Document passage:
○ ○ ○
Elon Musk has recently suggested Using nuclear devices to terraform Mars. In the past, comet related ideas were mooted, but Musk seems, to me anyway, to be a man in a hurry and perhaps his idea has some merit, as waiting around for suitable comets may take a while and involve large energy expenditure.
The businessman has often stated that he thinks humans should colonize Mars, and now it seems he’ll stop at nothing to get his way. “It is a fixer-upper of a planet,” Musk told Colbert. “But eventually you could transform Mars into an Earth-like planet.” There’s a fast way and a slow way to do that. The slow way involves setting up lots of pumps and generators to warm up the red planet so that its frozen carbon dioxide melts and wraps the planet in a thicker atmosphere. The thicker blanket of CO2 helps the planet warm up further, thus melting more carbon dioxide, and the positive feedback loop continues. (This is essentially what we’re doing on Earth, and it’s called global warming.) There's a simpler and cheaper way to warm up Mars. “The fast way is, drop thermonuclear weapons over the poles,” said Musk.
○ ○ ○
Given records:
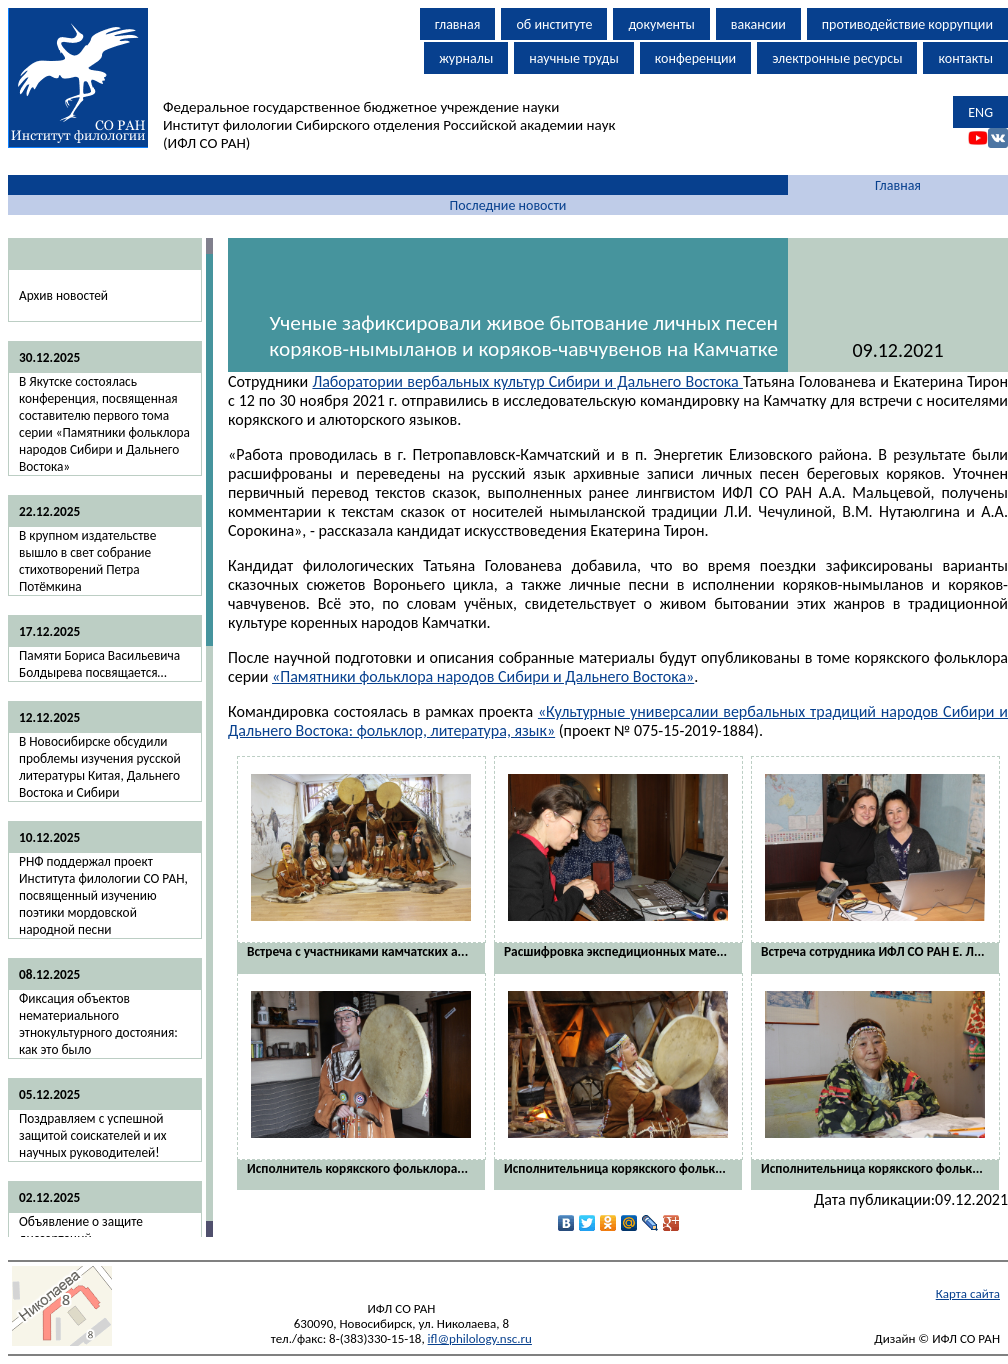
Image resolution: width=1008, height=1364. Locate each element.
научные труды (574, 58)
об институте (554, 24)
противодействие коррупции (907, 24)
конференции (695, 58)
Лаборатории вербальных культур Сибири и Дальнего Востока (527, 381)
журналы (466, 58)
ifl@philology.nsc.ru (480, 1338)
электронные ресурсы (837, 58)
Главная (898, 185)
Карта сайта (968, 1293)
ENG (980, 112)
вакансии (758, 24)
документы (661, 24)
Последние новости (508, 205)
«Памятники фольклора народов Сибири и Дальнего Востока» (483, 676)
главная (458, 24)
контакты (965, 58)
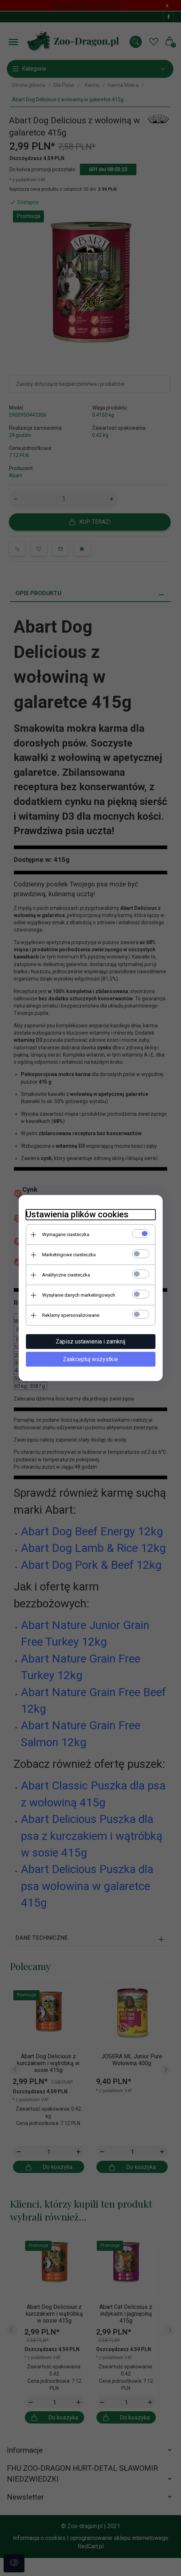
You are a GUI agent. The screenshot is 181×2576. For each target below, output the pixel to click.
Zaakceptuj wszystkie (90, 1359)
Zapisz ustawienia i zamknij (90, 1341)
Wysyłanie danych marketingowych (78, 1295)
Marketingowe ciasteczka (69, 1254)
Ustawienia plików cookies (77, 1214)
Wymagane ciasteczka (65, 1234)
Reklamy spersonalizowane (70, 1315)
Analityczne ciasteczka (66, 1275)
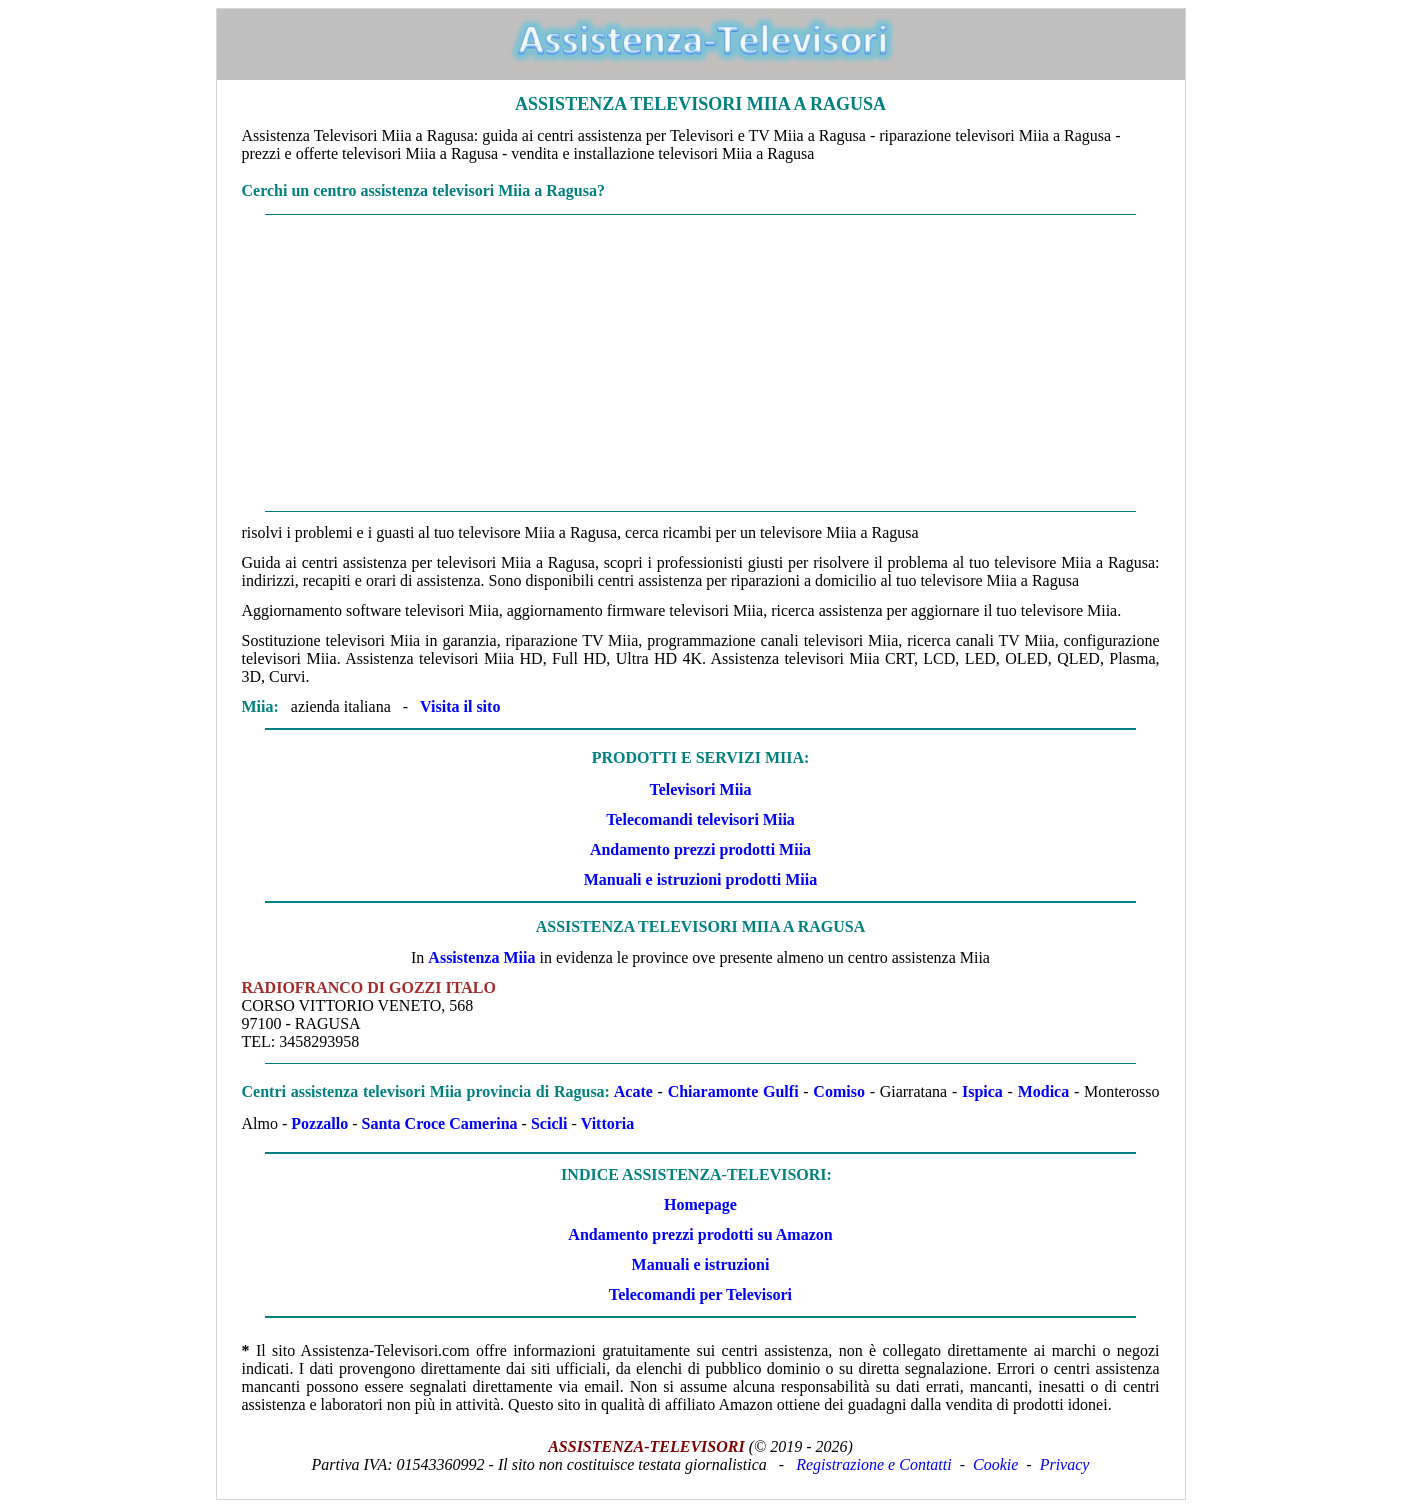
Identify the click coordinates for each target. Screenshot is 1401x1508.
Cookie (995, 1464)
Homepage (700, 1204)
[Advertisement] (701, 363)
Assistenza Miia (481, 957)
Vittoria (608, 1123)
○ ○ ○
Your objective: Please reproduce the Mars terraforming passage, starting at the words "Elon Musk has" and stopping after "large energy expenditure.", with "nuclear devices" swapped for "atomic bombs".

Written response:
Elon Musk has recently suggested Using atomic bombs to terraform Mars. In the past, comet related ideas were mooted, but Musk seems, to me anyway, to be a man in a hurry and perhaps his idea has some merit, as waiting around for suitable comets may take a while and involve large energy expenditure.